To analyze the trajectories (mdvel and mdcrd files) propagated from the LSC-IVR calculations, a fortran code lsc_cor.f90 is written to summarize the results and calculate the correlation functions required for the diffusion constant and IR spectrum cumulatively. The parameters nstep and dtstep in ‘lsc_cor.f90’ should be modified to your own settings. A directory ‘lsc’ is built to place the results. In the parent directory, one can find that ‘lsc’ is parallel to the sample directories ‘1’, ‘2’, and so on using the ls command.

Before running the executable from compilation of ‘lsc_cor.f90’, a file named as ‘LSC_cor-216-vv.dat’ with the number ‘0’ inside should be placed in the directory ‘lsc’ with the trajectory files.
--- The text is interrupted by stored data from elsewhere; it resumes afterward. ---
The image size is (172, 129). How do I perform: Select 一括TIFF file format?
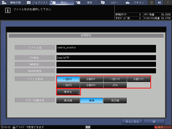point(115,79)
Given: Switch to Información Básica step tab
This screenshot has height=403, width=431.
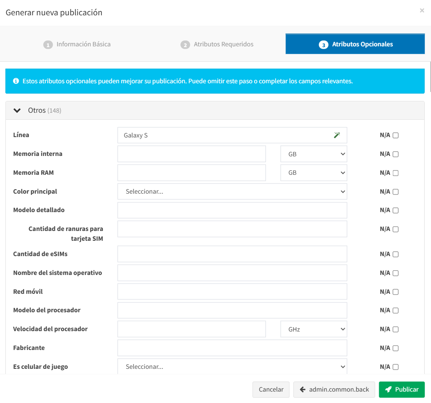Looking at the screenshot, I should [x=77, y=44].
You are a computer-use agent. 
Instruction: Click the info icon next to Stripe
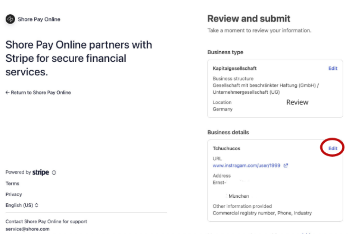(x=54, y=173)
As the executable runs, the autocorrelation functions of velocities and dipole-derivatives will be written into this file. The file ‘LSC_rhoa.dat’ is also required because the initial coordinates and velocities for each sample are stored in it. A bash script is used to do the job.

#!/bin/bash

# preparation before calculating correlation function
echo "0" > LSC_cor-216-vv.dat   # create LSC_cor-216-vv.dat with number 0 inside
gfortran lsc_cor.f90 -o lsc.x   # compile lsc_cor.f90, the executable is lsc.x

# calculate correlation function,
# LSC_cor-216-vv.dat will be updated and reused for each sample
nsamp=3000
for (( i=1; i<=${nsamp}; ++i )) do echo "Calculate correlation functions for sample$i"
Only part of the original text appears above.